> [PROVIDED RECORDS]:

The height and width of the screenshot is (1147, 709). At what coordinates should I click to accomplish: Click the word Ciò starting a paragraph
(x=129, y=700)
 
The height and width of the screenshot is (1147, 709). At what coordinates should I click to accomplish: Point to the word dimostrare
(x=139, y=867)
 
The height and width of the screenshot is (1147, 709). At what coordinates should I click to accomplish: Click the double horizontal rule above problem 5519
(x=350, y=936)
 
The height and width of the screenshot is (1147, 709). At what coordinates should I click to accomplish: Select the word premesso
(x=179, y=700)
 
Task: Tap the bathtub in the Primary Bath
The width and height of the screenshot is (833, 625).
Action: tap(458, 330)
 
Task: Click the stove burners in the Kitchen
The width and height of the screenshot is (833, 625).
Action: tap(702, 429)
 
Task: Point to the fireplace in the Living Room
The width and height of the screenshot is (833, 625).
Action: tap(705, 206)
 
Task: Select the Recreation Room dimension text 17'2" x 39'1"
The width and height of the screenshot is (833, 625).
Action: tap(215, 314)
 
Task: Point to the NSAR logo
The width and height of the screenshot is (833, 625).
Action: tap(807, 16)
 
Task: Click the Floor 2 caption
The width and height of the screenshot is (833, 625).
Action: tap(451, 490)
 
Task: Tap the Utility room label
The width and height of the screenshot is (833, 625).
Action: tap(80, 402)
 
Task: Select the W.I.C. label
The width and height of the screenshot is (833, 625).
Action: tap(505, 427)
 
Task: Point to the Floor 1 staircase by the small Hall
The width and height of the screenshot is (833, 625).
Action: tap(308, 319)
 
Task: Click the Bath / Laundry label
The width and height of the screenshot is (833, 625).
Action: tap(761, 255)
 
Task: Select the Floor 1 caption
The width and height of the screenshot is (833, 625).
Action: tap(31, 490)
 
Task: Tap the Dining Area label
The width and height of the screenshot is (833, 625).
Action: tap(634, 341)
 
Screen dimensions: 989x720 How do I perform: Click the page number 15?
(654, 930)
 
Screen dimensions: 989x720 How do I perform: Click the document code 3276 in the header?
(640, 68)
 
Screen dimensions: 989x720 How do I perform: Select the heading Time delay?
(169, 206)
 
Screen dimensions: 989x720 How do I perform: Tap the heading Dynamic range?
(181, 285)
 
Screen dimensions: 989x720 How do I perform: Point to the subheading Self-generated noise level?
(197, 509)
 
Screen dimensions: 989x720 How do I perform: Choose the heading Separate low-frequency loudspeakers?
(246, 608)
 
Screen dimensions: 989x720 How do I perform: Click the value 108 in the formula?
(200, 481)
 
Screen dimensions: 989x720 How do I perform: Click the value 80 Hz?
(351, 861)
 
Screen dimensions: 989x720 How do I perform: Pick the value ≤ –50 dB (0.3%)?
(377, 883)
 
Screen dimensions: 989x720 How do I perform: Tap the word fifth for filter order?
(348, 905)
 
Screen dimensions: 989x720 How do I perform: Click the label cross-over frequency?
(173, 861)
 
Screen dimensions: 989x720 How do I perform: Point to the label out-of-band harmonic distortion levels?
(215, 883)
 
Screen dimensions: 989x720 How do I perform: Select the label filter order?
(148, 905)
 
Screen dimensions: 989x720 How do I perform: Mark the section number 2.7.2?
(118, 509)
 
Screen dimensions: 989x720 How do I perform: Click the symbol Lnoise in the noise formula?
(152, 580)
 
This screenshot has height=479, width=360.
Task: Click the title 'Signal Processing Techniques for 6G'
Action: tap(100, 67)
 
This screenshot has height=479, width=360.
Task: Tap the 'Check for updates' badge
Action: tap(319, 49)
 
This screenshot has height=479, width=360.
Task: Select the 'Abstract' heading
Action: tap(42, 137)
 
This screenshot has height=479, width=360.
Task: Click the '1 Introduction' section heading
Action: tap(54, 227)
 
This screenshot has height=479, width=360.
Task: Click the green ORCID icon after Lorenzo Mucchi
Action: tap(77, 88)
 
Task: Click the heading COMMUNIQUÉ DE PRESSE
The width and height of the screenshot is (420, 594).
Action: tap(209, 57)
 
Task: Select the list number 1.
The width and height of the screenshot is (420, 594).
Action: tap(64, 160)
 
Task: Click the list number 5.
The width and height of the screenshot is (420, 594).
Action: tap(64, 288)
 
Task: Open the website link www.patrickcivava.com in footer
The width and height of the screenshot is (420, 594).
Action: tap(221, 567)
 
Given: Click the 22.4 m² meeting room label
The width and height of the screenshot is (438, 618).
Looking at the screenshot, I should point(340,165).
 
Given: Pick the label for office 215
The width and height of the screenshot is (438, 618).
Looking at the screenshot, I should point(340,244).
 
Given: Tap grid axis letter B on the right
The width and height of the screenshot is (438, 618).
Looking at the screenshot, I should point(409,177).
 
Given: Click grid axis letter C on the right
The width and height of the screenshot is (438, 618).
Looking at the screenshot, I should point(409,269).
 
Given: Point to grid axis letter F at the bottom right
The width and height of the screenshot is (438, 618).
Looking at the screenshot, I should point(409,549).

> [AIM OF THE EXERCISE]:
Please update the entries above by replacing each "screenshot" with "page image" and leaving everything else unchanged.

> [SOLUTION FOR THIS PROBLEM]:
The height and width of the page image is (1147, 709). At what coordinates should I click to accomplish: Click the word Ciò starting a paragraph
(x=129, y=700)
 
The height and width of the page image is (1147, 709). At what coordinates should I click to accomplish: Point to the word dimostrare
(x=139, y=867)
 
The height and width of the page image is (1147, 709). At what coordinates should I click to accomplish: Click the double horizontal rule above problem 5519
(x=350, y=936)
 
The height and width of the page image is (1147, 709). At what coordinates should I click to accomplish: Select the word premesso
(x=179, y=700)
 
Task: Tap the bathtub in the Primary Bath
The width and height of the page image is (833, 625).
Action: tap(458, 330)
 
Task: Click the stove burners in the Kitchen
The width and height of the page image is (833, 625).
Action: tap(702, 429)
 
Task: Point to the fireplace in the Living Room
The width and height of the page image is (833, 625).
Action: tap(705, 206)
 
Task: Select the Recreation Room dimension text 17'2" x 39'1"
The width and height of the page image is (833, 625).
Action: tap(215, 314)
 
Task: Point to the NSAR logo
The width and height of the page image is (833, 625).
Action: tap(807, 16)
 
Task: Click the Floor 2 caption
The width and height of the page image is (833, 625).
Action: tap(451, 490)
 
Task: Tap the Utility room label
The width and height of the page image is (833, 625).
Action: tap(80, 402)
 
Task: Select the W.I.C. label
The width and height of the page image is (833, 625).
Action: tap(505, 427)
 
Task: Point to the Floor 1 staircase by the small Hall
The width and height of the page image is (833, 625).
Action: tap(308, 319)
 
Task: Click the Bath / Laundry label
The width and height of the page image is (833, 625).
Action: tap(761, 255)
 
Task: Select the Floor 1 caption
The width and height of the page image is (833, 625).
Action: tap(31, 490)
 
Task: Tap the Dining Area label
The width and height of the page image is (833, 625).
Action: tap(634, 341)
 
Screen dimensions: 989x720 How do I perform: Click the page number 15?
(654, 930)
 
Screen dimensions: 989x720 How do I perform: Click the document code 3276 in the header?
(640, 68)
 
Screen dimensions: 989x720 How do I perform: Select the heading Time delay?
(169, 206)
 
Screen dimensions: 989x720 How do I perform: Tap the heading Dynamic range?
(181, 285)
 
Screen dimensions: 989x720 How do I perform: Point to the subheading Self-generated noise level?
(197, 509)
 
Screen dimensions: 989x720 How do I perform: Choose the heading Separate low-frequency loudspeakers?
(246, 608)
 
Screen dimensions: 989x720 How do I perform: Click the value 108 in the formula?
(200, 481)
 
Screen dimensions: 989x720 How do I perform: Click the value 80 Hz?
(351, 861)
 
Screen dimensions: 989x720 How do I perform: Pick the value ≤ –50 dB (0.3%)?
(377, 883)
 
Screen dimensions: 989x720 How do I perform: Tap the word fifth for filter order?
(348, 905)
 
Screen dimensions: 989x720 How do I perform: Click the label cross-over frequency?
(173, 861)
 
Screen dimensions: 989x720 How do I perform: Point to the label out-of-band harmonic distortion levels?
(215, 883)
 
Screen dimensions: 989x720 How do I perform: Select the label filter order?
(148, 905)
 
Screen dimensions: 989x720 How do I perform: Mark the section number 2.7.2?
(118, 509)
 
Screen dimensions: 989x720 How do I perform: Click the symbol Lnoise in the noise formula?
(152, 580)
 
This page image has height=479, width=360.
Task: Click the title 'Signal Processing Techniques for 6G'
Action: tap(100, 67)
 
This page image has height=479, width=360.
Task: Tap the 'Check for updates' badge
Action: tap(319, 49)
 
This page image has height=479, width=360.
Task: Select the 'Abstract' heading
Action: tap(42, 137)
 
This page image has height=479, width=360.
Task: Click the '1 Introduction' section heading
Action: tap(54, 227)
 
This page image has height=479, width=360.
Task: Click the green ORCID icon after Lorenzo Mucchi
Action: tap(77, 88)
 
Task: Click the heading COMMUNIQUÉ DE PRESSE
The width and height of the page image is (420, 594).
Action: tap(209, 57)
 
Task: Select the list number 1.
The width and height of the page image is (420, 594).
Action: tap(64, 160)
 
Task: Click the list number 5.
The width and height of the page image is (420, 594).
Action: tap(64, 288)
 
Task: Open the website link www.patrickcivava.com in footer
The width and height of the page image is (420, 594).
Action: tap(221, 567)
 
Given: Click the 22.4 m² meeting room label
The width and height of the page image is (438, 618).
Looking at the page image, I should point(340,165).
 
Given: Pick the label for office 215
The width and height of the page image is (438, 618).
Looking at the page image, I should point(340,244).
 
Given: Tap grid axis letter B on the right
The width and height of the page image is (438, 618).
Looking at the page image, I should point(409,177).
 
Given: Click grid axis letter C on the right
The width and height of the page image is (438, 618).
Looking at the page image, I should point(409,269).
 
Given: Point to grid axis letter F at the bottom right
The width and height of the page image is (438, 618).
Looking at the page image, I should point(409,549).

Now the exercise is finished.